Since CS-343 is meant to teach us about how to craft and design better code, I figured it would be important to first identify the key components of reviewing code, whether it be your own or someone else’s. To do this, I used the article “Yet Another Code Review Best Practices” by Pawel Ochman as my main reference.
He begins by describing some of the reasons for reviewing the code, leading into a few tips and things to look for, ending into a note about how to maintain the code after your review. With all of this information, a few key things stuck out to me:
- Prior to reviewing the code, you must create a goal. There can be a single or multiple goals, but no matter what all code reviewers must have common goal(s). Some examples of these goals include:
- Eliminating bugs at an early stage
- Improving code quality
- Increasing knowledge about the project
- Learning from each other
- The most important principles to follow when reviewing code are quality and motivation. In this context, quality is the principle of making sure that every time you review code, you review it to the best of your ability. Similarly, motivation is the principle that plays as a constant reminder of the values of code review to keep the team/yourself feeling positive about the review/editing.
- Positive feedback after reviewing the code is important for whoever’s code it is.
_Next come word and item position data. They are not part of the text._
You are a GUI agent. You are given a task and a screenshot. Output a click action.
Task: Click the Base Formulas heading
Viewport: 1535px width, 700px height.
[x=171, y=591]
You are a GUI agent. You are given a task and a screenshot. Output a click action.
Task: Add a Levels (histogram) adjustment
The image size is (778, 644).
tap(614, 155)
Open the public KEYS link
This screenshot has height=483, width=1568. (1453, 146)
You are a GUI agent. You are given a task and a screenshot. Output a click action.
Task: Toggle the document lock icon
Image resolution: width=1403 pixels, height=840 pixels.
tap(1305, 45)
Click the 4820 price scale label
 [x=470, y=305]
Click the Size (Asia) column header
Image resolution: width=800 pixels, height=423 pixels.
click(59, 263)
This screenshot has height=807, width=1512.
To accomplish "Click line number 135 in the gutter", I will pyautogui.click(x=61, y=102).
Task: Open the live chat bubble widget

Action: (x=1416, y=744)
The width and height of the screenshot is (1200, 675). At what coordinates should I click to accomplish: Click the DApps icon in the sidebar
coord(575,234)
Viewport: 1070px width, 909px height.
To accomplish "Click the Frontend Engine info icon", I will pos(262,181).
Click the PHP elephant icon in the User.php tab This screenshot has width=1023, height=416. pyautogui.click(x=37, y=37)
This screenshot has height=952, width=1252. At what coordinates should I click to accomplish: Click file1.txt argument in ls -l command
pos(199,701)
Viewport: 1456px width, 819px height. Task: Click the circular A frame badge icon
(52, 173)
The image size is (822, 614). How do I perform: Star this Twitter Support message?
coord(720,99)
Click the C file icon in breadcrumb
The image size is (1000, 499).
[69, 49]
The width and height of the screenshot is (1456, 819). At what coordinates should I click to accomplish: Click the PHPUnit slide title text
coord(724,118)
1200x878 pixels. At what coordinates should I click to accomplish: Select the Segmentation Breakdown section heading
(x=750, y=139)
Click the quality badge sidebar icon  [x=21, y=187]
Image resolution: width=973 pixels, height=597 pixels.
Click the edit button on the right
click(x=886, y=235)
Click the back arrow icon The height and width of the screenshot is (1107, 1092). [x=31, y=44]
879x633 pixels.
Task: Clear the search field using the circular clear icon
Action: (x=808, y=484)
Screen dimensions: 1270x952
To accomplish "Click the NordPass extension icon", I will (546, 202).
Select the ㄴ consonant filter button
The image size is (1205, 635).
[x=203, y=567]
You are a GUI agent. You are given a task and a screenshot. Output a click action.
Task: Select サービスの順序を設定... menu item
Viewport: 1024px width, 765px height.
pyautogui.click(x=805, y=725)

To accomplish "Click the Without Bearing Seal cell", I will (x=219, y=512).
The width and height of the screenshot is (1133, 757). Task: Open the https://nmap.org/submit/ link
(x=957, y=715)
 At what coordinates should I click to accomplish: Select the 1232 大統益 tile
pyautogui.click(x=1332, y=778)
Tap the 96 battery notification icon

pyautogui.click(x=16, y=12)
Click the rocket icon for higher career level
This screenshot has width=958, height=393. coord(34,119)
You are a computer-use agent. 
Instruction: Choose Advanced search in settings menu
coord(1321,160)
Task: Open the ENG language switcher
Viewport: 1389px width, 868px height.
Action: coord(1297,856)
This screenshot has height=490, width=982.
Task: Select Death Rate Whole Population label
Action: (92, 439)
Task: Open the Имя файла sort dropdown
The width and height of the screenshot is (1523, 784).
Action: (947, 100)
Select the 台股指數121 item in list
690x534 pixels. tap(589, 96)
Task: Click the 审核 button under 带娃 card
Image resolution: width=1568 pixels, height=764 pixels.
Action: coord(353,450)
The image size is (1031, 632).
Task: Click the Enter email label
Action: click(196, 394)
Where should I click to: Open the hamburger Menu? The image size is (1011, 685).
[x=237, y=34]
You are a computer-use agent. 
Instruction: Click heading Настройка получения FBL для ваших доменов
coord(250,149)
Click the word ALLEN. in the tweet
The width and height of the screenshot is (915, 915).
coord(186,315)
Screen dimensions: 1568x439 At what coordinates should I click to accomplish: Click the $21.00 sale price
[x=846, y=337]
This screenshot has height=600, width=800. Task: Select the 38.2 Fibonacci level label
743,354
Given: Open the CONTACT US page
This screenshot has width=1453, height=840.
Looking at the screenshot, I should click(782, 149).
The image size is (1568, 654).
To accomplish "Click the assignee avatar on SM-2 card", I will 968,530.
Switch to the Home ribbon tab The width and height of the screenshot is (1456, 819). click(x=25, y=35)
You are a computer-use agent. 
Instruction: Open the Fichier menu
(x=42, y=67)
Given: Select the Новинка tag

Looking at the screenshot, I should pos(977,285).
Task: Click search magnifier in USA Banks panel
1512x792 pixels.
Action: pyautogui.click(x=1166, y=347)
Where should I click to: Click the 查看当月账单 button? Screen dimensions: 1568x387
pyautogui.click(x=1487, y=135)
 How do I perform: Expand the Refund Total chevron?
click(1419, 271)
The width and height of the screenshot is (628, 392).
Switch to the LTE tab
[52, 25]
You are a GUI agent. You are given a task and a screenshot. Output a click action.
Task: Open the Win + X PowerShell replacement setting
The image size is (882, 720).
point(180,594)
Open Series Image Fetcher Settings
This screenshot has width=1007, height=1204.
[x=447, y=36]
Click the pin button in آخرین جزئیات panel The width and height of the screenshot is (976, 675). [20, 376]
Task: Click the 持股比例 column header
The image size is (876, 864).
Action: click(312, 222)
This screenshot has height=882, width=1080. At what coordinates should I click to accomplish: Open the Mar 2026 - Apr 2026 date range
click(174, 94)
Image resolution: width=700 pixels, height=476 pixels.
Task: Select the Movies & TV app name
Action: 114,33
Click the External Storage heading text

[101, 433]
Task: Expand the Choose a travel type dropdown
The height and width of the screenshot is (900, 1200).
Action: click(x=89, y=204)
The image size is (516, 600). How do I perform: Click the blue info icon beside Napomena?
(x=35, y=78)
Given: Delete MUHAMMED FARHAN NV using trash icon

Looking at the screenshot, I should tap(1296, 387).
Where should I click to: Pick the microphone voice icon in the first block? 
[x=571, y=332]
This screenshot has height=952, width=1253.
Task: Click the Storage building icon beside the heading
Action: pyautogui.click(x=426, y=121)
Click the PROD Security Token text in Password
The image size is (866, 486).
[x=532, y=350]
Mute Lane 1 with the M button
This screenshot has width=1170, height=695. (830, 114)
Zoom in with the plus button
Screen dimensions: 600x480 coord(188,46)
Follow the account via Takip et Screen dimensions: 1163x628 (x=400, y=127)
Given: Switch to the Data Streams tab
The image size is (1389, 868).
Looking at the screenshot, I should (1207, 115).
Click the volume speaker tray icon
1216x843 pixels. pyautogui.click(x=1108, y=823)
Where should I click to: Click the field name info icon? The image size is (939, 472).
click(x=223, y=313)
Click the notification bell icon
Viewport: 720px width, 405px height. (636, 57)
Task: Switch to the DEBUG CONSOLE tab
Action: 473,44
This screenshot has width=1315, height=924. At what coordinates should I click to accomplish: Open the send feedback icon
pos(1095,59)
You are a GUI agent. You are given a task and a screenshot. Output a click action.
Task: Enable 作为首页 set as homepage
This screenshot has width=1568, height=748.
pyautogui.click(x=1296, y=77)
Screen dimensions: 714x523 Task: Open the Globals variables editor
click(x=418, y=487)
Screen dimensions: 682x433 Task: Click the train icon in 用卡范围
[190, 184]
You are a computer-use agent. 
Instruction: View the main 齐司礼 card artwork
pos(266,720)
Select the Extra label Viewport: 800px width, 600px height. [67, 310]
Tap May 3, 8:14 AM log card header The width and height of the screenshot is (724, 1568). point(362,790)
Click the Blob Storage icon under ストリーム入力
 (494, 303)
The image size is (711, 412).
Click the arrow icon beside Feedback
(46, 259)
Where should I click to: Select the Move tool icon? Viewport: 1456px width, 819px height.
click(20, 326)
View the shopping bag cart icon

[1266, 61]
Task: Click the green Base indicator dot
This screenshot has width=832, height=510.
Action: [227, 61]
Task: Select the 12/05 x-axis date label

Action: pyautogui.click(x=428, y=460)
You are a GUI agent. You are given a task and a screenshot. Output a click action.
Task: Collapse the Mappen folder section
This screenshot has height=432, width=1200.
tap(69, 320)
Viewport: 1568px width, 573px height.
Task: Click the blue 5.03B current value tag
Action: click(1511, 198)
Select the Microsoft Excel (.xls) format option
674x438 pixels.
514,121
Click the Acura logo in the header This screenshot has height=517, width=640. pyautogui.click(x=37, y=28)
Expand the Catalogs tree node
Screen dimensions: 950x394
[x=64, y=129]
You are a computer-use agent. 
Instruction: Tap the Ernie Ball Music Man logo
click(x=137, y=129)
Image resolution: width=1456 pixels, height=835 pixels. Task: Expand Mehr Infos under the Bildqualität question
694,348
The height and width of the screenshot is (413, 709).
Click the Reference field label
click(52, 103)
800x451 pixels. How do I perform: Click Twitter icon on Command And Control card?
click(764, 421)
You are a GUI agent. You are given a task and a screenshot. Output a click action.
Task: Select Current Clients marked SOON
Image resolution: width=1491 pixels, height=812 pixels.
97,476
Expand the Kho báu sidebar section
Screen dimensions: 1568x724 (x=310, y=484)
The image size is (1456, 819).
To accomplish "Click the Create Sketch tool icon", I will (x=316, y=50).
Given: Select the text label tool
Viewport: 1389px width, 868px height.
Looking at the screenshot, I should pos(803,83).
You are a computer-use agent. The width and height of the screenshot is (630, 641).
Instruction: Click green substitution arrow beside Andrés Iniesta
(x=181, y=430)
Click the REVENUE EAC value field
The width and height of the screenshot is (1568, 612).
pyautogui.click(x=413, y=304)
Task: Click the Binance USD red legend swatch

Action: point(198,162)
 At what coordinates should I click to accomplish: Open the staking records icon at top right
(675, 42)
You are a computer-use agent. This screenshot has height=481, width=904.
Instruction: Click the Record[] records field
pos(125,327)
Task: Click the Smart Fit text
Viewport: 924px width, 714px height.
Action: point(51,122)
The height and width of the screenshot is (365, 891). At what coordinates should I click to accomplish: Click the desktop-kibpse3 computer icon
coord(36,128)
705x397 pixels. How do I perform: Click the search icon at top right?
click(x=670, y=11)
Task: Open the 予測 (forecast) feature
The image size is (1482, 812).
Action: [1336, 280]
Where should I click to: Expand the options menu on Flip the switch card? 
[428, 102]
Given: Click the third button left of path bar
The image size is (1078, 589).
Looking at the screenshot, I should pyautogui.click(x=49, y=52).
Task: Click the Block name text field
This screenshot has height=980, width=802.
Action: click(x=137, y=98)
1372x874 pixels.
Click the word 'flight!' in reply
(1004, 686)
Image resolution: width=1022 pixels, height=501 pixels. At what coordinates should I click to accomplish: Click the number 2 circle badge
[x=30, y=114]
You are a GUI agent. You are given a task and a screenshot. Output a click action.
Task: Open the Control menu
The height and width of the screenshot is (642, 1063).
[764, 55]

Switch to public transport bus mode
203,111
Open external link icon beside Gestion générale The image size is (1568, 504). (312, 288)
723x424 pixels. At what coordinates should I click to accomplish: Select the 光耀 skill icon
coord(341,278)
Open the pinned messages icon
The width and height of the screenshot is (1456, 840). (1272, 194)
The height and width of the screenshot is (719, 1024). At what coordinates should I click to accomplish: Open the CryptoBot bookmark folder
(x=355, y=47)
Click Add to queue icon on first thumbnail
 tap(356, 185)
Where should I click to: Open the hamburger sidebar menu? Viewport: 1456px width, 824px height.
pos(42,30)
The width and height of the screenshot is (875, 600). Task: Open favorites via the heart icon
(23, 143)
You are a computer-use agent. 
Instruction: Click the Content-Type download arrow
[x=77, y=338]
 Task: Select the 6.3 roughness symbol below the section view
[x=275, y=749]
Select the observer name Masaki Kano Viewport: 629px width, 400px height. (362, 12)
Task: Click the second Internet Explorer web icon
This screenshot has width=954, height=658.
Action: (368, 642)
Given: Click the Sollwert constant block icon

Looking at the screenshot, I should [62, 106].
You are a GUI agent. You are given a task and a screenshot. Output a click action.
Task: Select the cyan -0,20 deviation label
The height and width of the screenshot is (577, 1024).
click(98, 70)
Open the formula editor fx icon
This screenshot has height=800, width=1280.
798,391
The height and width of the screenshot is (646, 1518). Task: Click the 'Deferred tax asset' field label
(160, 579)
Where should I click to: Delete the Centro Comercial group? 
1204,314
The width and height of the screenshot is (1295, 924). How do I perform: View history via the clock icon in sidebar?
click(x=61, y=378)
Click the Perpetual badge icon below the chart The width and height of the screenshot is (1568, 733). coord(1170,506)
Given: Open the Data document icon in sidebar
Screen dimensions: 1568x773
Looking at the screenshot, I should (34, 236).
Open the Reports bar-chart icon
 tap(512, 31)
The values of code review outweighs allowing it to continue to be inefficient or ineffective in functioning/solving the problem (whatever that may be).
- The most important point is that you don’t have to be an expert:
It’s a great chance to learn something new. If you are not sure whether solution is correct, you can start a valuable discussion. As a team member you should be able to work on any area of the project. Don’t allow any person to be the only expert in specific part of an application. You should be able to replace anyone in case of his absence.
All in all, this was a great article to learn from as it allows you to see the benefits of code review through each stage. With small pieces of advice, it transforms what may be a painful process into a more positive one.